*REQUIRED WORK*:
Give the records again word for word. Leave every picture out.

*Stored data*:
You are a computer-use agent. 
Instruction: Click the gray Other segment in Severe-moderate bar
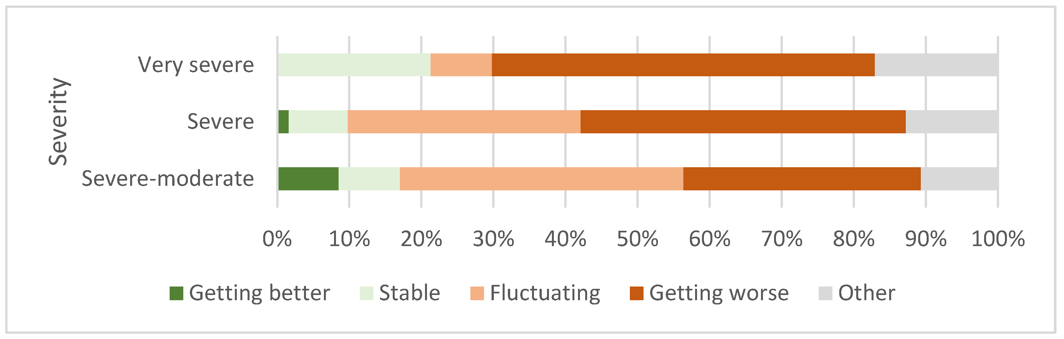click(959, 179)
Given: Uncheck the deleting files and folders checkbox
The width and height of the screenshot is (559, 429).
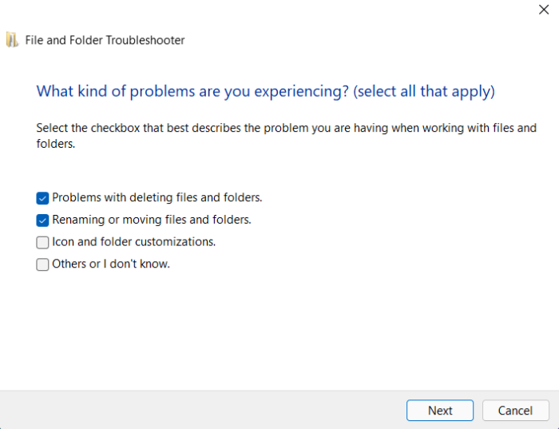Looking at the screenshot, I should (x=43, y=198).
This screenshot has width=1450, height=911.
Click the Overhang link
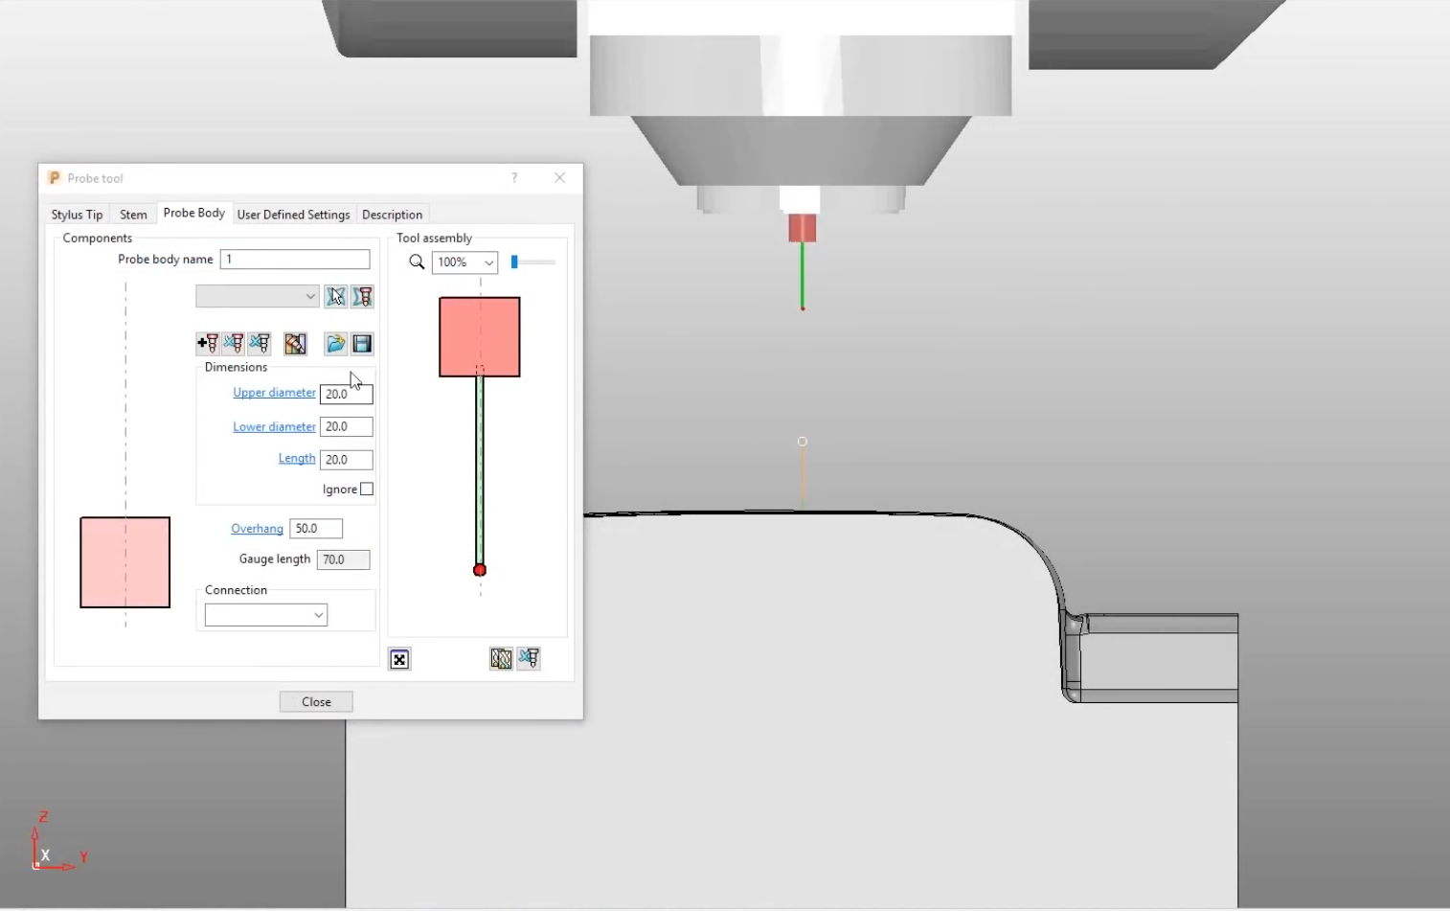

*ANSWER TO THIS EXERCISE*:
You are a computer-use agent. 
Instruction: Click the gray Other segment in Severe-moderate bar
click(959, 179)
Given: Uncheck the deleting files and folders checkbox
The width and height of the screenshot is (559, 429).
Looking at the screenshot, I should (x=43, y=198).
This screenshot has width=1450, height=911.
Click the Overhang link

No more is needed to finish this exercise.